Kepulauan Sula, Baperone — Kondisi Jembatan Kali Waisenga di Desa Waitina, Kecamatan Mangoli Timur, Kabupaten Kepulauan Sula, hingga kini masih mengalami kerusakan serius meski telah berlangsung lebih dari satu tahun. Keretakan pada badan jembatan tersebut dilaporkan terjadi akibat banjir besar yang pernah melanda wilayah itu beberapa waktu lalu.

Kerusakan yang belum kunjung diperbaiki tersebut kini menimbulkan kekhawatiran masyarakat setempat. Jembatan yang menjadi salah satu jalur utama transportasi darat itu setiap hari dilintasi kendaraan maupun warga, sehingga kondisi retaknya dinilai berpotensi membahayakan keselamatan pengguna jalan.

Ketua Umum Ikatan Pelajar Mahasiswa Waitina (IPMW) Ternate, Agel Umasangaji, mendesak pemerintah desa maupun pemerintah daerah agar segera memberikan perhatian serius terhadap kondisi infrastruktur tersebut.

Menurut Agel, jika kerusakan dibiarkan berlarut-larut tanpa penanganan, maka risiko kerusakan yang lebih parah sangat mungkin terjadi, terutama ketika musim hujan dengan intensitas tinggi kembali melanda wilayah tersebut.
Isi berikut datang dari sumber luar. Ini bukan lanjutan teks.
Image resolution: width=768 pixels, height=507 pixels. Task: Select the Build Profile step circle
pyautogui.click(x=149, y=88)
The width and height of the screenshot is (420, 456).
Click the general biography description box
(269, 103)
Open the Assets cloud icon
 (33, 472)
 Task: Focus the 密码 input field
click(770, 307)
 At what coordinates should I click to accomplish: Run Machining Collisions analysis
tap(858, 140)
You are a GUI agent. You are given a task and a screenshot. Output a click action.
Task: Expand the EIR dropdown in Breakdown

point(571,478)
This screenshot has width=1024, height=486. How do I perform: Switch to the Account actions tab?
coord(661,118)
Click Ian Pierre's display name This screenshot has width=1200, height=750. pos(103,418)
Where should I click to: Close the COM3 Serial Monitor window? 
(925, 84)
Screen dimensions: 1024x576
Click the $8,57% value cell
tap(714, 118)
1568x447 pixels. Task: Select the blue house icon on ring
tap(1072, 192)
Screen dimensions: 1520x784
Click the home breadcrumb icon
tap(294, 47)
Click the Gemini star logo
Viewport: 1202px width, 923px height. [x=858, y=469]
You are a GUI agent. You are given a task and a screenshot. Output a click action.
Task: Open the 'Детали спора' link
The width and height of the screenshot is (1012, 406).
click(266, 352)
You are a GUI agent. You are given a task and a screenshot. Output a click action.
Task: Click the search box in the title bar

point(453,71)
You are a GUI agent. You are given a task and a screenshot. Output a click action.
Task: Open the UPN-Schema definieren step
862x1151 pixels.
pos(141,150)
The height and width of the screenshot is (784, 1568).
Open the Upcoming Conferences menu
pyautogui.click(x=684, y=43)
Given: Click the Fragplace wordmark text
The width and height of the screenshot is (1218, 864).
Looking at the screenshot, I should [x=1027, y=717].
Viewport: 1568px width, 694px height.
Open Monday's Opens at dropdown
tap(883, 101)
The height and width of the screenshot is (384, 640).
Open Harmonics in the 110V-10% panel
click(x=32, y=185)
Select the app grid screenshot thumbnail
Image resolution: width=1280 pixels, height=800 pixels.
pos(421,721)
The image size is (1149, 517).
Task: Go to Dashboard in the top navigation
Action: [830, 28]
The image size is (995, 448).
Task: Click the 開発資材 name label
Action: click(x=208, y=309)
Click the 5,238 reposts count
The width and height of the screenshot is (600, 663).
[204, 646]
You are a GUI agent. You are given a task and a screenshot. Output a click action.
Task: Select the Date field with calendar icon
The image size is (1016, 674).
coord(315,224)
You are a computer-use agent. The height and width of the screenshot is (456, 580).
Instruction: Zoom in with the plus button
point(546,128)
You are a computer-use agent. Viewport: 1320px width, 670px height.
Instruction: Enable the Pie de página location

“Jika sewaktu-waktu Kali Waisenga kembali meluap, maka kerusakan jembatan berpotensi semakin parah dan bisa mengancam keselamatan masyarakat yang melintas,” ujar Agel dalam keterangan tertulis yang diterima Baperone, Sabtu (14/3/2026).

Ia menjelaskan bahwa Desa Waitina merupakan salah satu wilayah yang cukup rawan banjir ketika curah hujan meningkat. Salah satu sungai yang kerap meluap adalah Kali Waigafo, yang aliran banjirnya mengikuti jalur Kali Waisenga hingga melintasi bagian tengah permukiman warga.

Kondisi ini membuat keberadaan Jembatan Kali Waisenga menjadi sangat vital bagi aktivitas masyarakat, baik untuk mobilitas warga maupun distribusi barang.

Karena itu, IPMW Ternate berharap pemerintah desa dan pemerintah daerah Kabupaten Kepulauan Sula dapat segera mengambil langkah konkret, mulai dari pengecekan teknis hingga perbaikan jembatan, guna mencegah risiko yang lebih besar serta menjamin keselamatan masyarakat.

https://baperone.com

“Perbaikan jembatan ini sangat mendesak, karena menyangkut keselamatan warga dan kelancaran aktivitas transportasi masyarakat Desa Waitina,” tutup Agel.